A Marine rides aboard CH-53E Super Stallion during Exercise Arrowhead Thunder 2016 at Fort Stewart, G.A. Aug. 15. Flying squadrons from Marine Corps Air Station New River, with support from F/A-18C Hornets from Marine Corps Air Station Beaufort conducted a combined arms exercise with 1st Battalion, 10th Marine Regiment, 2nd Marine Division. The Super Stallion and the Marine are with Marine Heavy Helicopter Squadron 464, Marine Aircraft Group 29.

Units of 2nd Marine Aircraft Wing and 1st Battalion, 10th Marine Regiment, 2nd Marine Division, both with II Marine Expeditionary Force, concluded the 10- day combined arms exercise Arrowhead Thunder 2016 at Fort Stewart, Ga. Aug. 19

Squadrons from Marine Corps Air Station New River, and F/A-18C Hornets from Marine Corps Air Station Beaufort provided close air support and airborne forward air control while the CH-53E Super Stallions supported the M77 Howitzer with lift assistance.

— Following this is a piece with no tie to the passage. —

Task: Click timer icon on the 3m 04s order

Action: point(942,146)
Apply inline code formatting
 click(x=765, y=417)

"Arrowhead Thunder was an exercise primarily for 1/10 Marines, which is an artillery battalion, to exercise all their skills and to integrate exterior elements, creating a better simulation of what the battlefield looks like when they are deployed," said Capt. Trevor W. Sewell, a CH-53E Super Stallion pilot with Marine Heavy Helicopter Squadron 464, Marine Aircraft Group 29.

For the entire exercise to come together and run smoothly it took the cooperation of multiple units aboard Fightertown. Station fuels and Marine Wing Support Detachment 31 provided a lot of the ground work to make sure the aircraft were fueled to fly.

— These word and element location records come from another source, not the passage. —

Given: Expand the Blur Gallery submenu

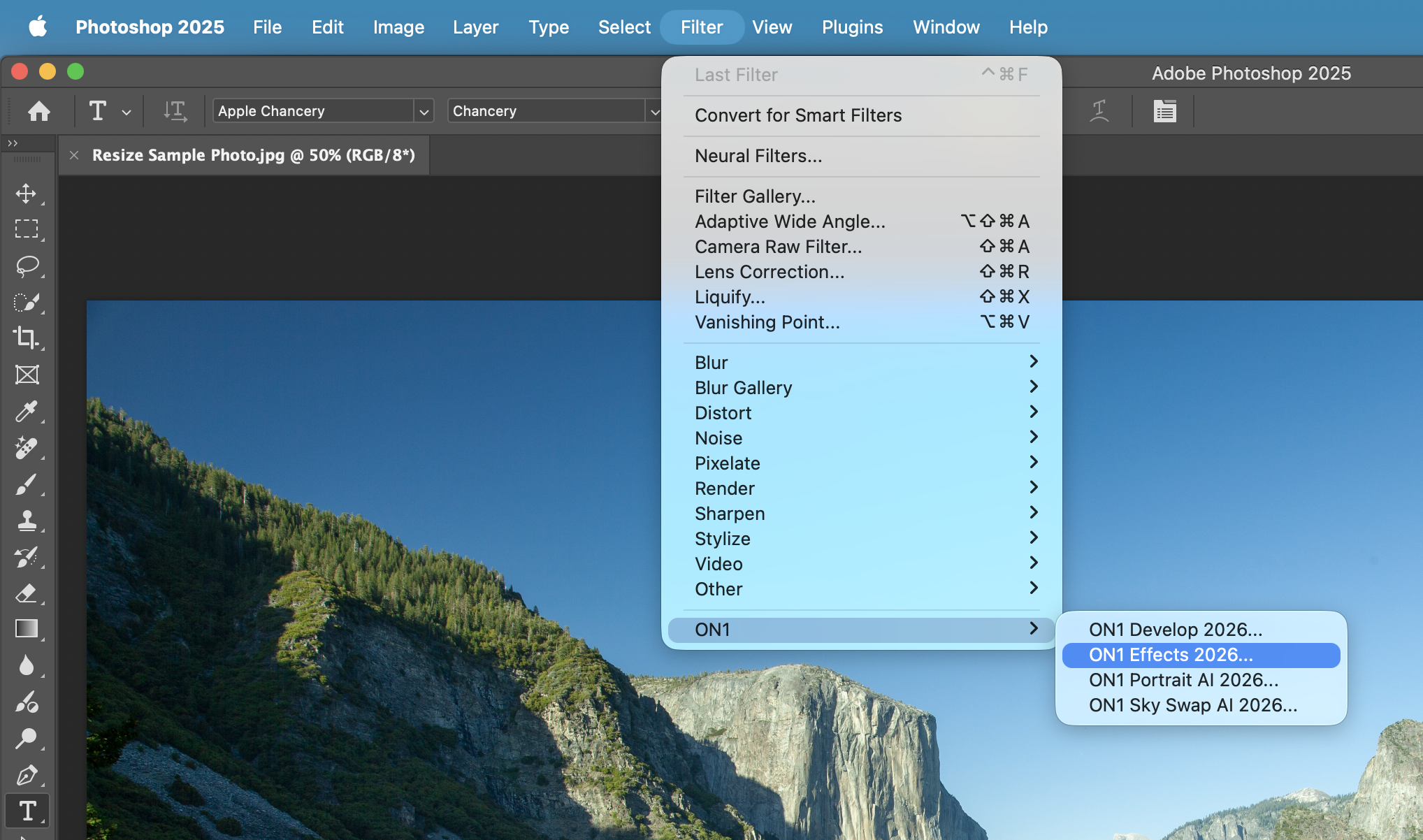Looking at the screenshot, I should click(862, 388).
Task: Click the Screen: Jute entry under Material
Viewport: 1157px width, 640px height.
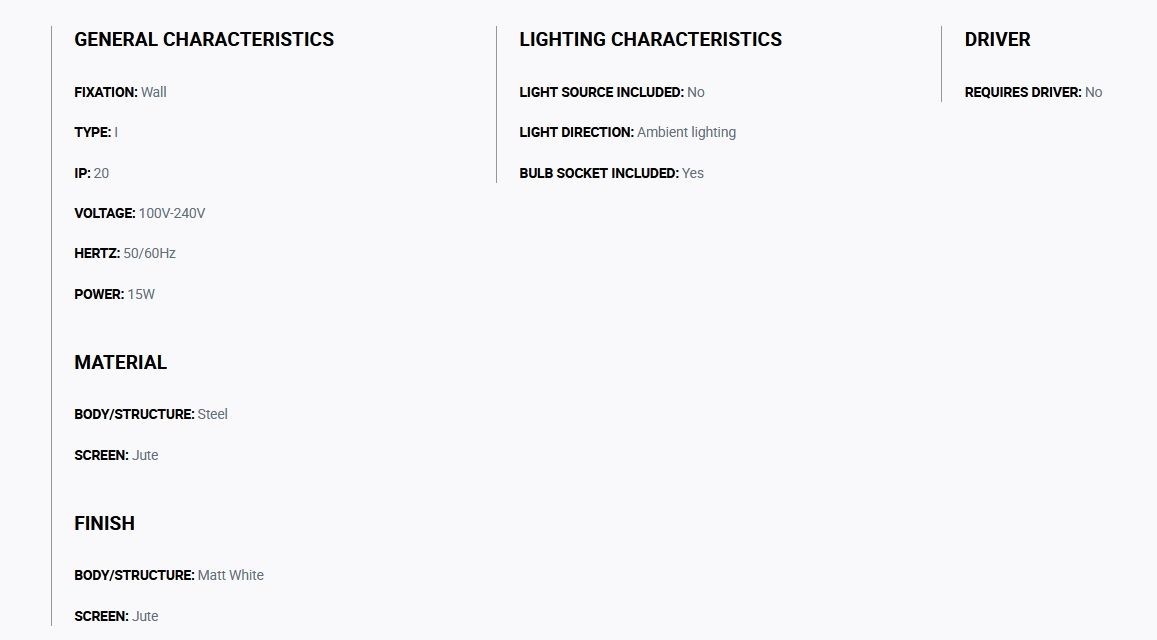Action: (116, 455)
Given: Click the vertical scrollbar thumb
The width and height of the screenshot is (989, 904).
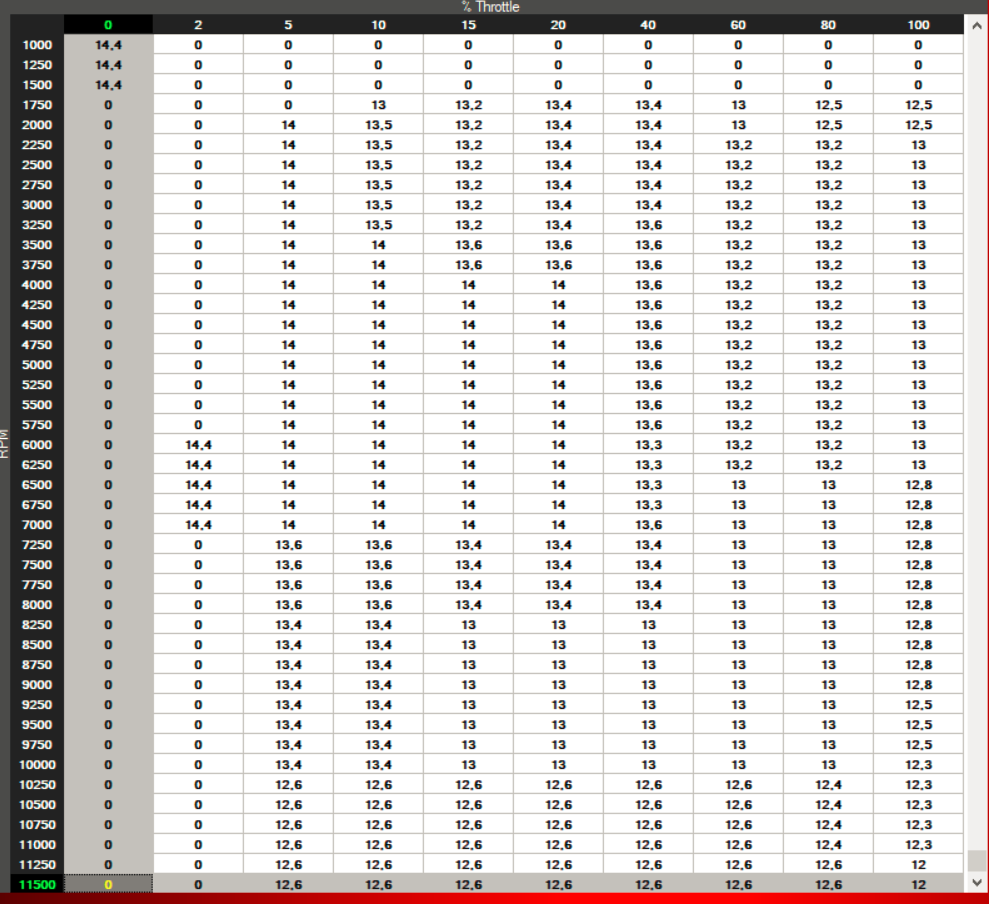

"Without the Marines from Station Fuels and MWSD-31 fuels, exercises like this wouldn’t be possible," said Gunnery Sgt. Lyle McIntyre, the staff non-commissioned officer in charge of station fuels with Headquarters and Headquarters Squadron. "Leadership plans out the exercises and it’s the Marines who pull it off." Station fuels and MWSD-31 used MK970s to fuel the aircraft on the flight line.

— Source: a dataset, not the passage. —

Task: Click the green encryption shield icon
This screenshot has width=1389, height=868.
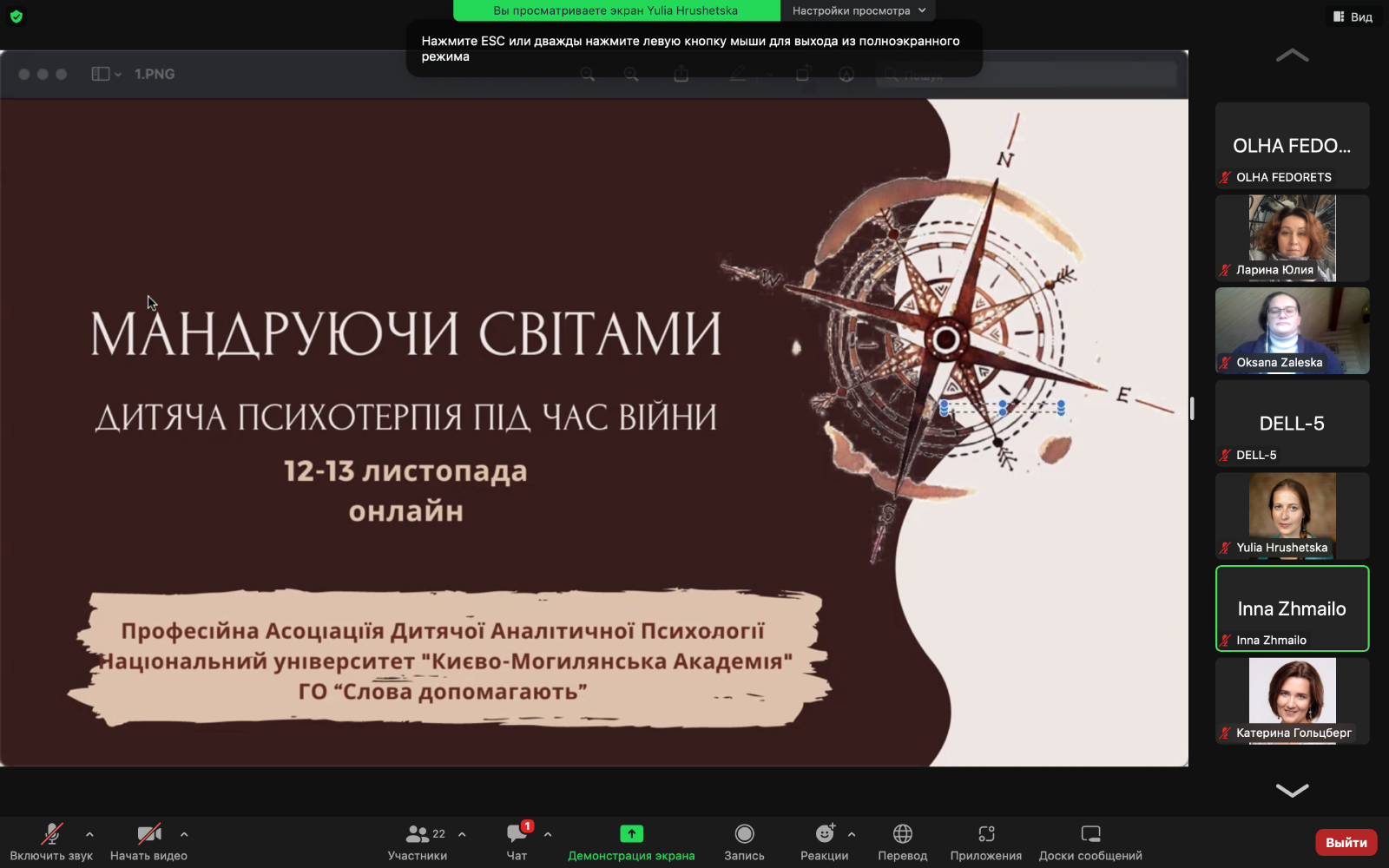Action: coord(16,16)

Last week while the exercise was in progress more than 309,000 gallons of fuel were used. An MK9-70 is a tactical, low profile semi-trailer used for fueling and defueling aircraft. It can hold 5,000 gallons of fuel and is the primary fueling vehicle used aboard MCAS Beaufort.

"There are two types of fueling," said McIntyre. "Hot fuel, fueling when the aircraft’s engine is running and cold fuel, when the engine is off. In total last week there were 65,000 gallons in hot fuel and 244,000 in cold fuel." During the exercise, flying squadrons from MCAS New River used facilities aboard MCAS Beaufort for a staging area. Two AH-1W Super Cobras, two UH-1Y Venoms from MCAS New River and F-18 Hornets from MCAS Beaufort supported the exercise.

"Primarily we provided the fixed wing close airborne support," said Maj. Craig McDermott, assistant operations officer with Marine Aircraft Group 31. "We don’t get to train with ground units very often. This scale of exercise was the next step up from our usual training exercises." Marines in the air and ground came together to create a large scale combat situation.

The Marine Corps’ ability to work as an air and ground task force is a powerful asset and part of what makes it unique, explained Sewell. This exercise allowed for Marines to do exactly that, train as a MAGTF. "Exercises that implement ground and air components foster teamwork and cohesiveness," said McDermott. "Any chance we got to work with our ground brethren is great. It reminds us of our true purpose, to support those ground components."